Due to automation limitations and requirements, special treatment for the co-payment occurs when the person:

  • receives certain Department of Veterans Affairs (VA) benefits; or
  • does not have vendor payment coverage due to a transfer penalty or a substantial home equity disqualification.

People whose VA benefits are capped at $90 per month keep the full $90 as a personal needs allowance (PNA).

The VA pension amount for an institutionalized Medicaid recipient without a spouse or child (or in the case of a surviving spouse, no child) cannot exceed $90 per month. Do not use the $90 VA pension to determine how much a person in an institutional setting must pay to the facility toward the cost of care. Do not count the limited VA pension, up to the amount of $90, as income in the eligibility or co-payment budget. There is no interaction between the reduced pension and the PNA. If the veteran has income from other sources, the income from other sources may be considered countable for co-payment purposes. HHSC performs the co-payment calculations to determine the amount of the veteran’s liability toward the cost of care.

The VA $90 capped pension is included in the PNA calculation in the system.

  • For a non-SSI Medicaid recipient in an institutional living arrangement who does not have a VA pension capped at $90 per month, the total PNA will be up to the current maximum of $75.
  • For a non-SSI Medicaid recipient in an institutional setting who has a VA pension capped at $90 per month, the total PNA may be up to $165 ($90 VA plus up to $75 PNA).
  • For a Medicaid recipient living in an ICF-IID facility, the $90 VA capped pension and PNA calculation do not impact the protected earned income allowance.

If the veteran does not have another source of income to deduct the $75 PNA from, the PNA is the VA $90 capped pension, and the co-payment is zero. If the veteran’s other source of income is less than $75, the PNA is $90 plus the amount of other income, not to exceed $75. The PNA deduction comes first in the order of all co-payment deductions, including those for incurred medical expenses (IMEs).

Note: Refer to E-4300, VA Benefits, for treatment of payments from the Department of Veterans Affairs. Refer to E-4311.2, $90 VA Pension and Institutional Setting, for automation limitations and the VA $90 capped pension.

If the person is eligible for Medicaid but has a transfer of assets penalty or a substantial home equity disqualification, follow Appendix XXIII, Procedure for Designated Vendor Number to Withhold Vendor Payment. For policy information on transfer penalties and substantial home equity disqualifications, refer to the following:

  • Chapter I, Transfer of Assets
  • F-3600, Substantial Home Equity
  • F-3610, Persons Impacted by Substantial Home Equity Disqualification
  • F-3620, Persons Not Impacted by Substantial Home Equity Disqualification
  • F-3630, When the Equity Value is Greater Than the Limit
  • F-3640, Reverse Mortgage or Home Equity Loan
  • F-3650, Documentation
  • F-3660, Undue Hardship

Use the following budget steps to determine the co-payment for a person or couple.
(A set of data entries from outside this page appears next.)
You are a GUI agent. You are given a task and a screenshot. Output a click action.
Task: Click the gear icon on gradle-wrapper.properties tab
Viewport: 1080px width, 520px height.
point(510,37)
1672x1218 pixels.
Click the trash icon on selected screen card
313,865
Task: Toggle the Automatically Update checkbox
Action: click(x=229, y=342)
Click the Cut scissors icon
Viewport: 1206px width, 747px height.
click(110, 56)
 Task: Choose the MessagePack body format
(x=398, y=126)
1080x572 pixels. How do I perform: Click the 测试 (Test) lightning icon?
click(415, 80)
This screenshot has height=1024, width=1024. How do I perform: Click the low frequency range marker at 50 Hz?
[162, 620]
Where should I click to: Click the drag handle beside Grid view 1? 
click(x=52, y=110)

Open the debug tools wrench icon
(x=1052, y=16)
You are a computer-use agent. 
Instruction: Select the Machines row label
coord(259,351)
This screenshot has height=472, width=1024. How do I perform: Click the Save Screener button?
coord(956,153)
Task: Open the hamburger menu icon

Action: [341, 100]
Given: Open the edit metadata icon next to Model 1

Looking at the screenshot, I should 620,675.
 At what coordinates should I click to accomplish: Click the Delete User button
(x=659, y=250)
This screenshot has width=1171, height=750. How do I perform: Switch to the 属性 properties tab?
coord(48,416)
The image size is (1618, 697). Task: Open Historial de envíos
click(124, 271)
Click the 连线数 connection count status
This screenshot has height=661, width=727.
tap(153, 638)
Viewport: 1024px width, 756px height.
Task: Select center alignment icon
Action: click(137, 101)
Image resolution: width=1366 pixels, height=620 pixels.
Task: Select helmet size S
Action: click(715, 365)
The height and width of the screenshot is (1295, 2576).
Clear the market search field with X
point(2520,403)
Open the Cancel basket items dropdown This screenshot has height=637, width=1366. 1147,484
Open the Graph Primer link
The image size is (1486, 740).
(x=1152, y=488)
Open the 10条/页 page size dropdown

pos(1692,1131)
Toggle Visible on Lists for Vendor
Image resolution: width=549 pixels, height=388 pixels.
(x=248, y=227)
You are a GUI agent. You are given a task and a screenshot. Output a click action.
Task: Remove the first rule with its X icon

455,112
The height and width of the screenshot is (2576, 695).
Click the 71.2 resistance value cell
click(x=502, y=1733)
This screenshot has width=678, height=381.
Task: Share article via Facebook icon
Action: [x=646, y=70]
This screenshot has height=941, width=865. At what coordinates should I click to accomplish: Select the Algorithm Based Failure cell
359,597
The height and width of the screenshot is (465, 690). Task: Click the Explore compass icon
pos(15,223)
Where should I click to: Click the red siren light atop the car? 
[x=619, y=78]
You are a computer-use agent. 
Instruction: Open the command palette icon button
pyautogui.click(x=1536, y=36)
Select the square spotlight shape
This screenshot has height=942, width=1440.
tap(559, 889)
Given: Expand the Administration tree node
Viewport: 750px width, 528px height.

Step 1. Determine the person's monthly net earned and gross unearned income.

Notes:

  • VA aid and attendance benefits, housebound allowances, and reimbursements for unusual or continuing medical expenses are exempt from both eligibility and co-payment. However, if these payments are deposited into a qualifying income trust (QIT) account, they are countable for co-payment.
  • Do not consider child support as a deduction from a person’s co-pay if it is withheld from unearned income because of garnishment. Refer to E-1400, Garnishment or Seizure.

Step 2. Add net earned and gross unearned income.

Step 3.

Individual Budget

Subtract the personal needs allowance of $75 from available income for an individual budget. Subtract the guardian fee allowance and the Medicare Part B premium, if applicable. Subtract incurred medical expenses. Subtract the home maintenance allowance, if applicable. The remainder is the co-payment.

Couple Budget

Subtract the personal needs allowance of $150 from the combined available income for a couple budget. Subtract the guardian fee allowance and the Medicare Part B premium, if applicable. Subtract incurred medical expenses. Subtract the home maintenance allowance, if applicable. Divide the remainder by 2 to determine the co-payment for each spouse.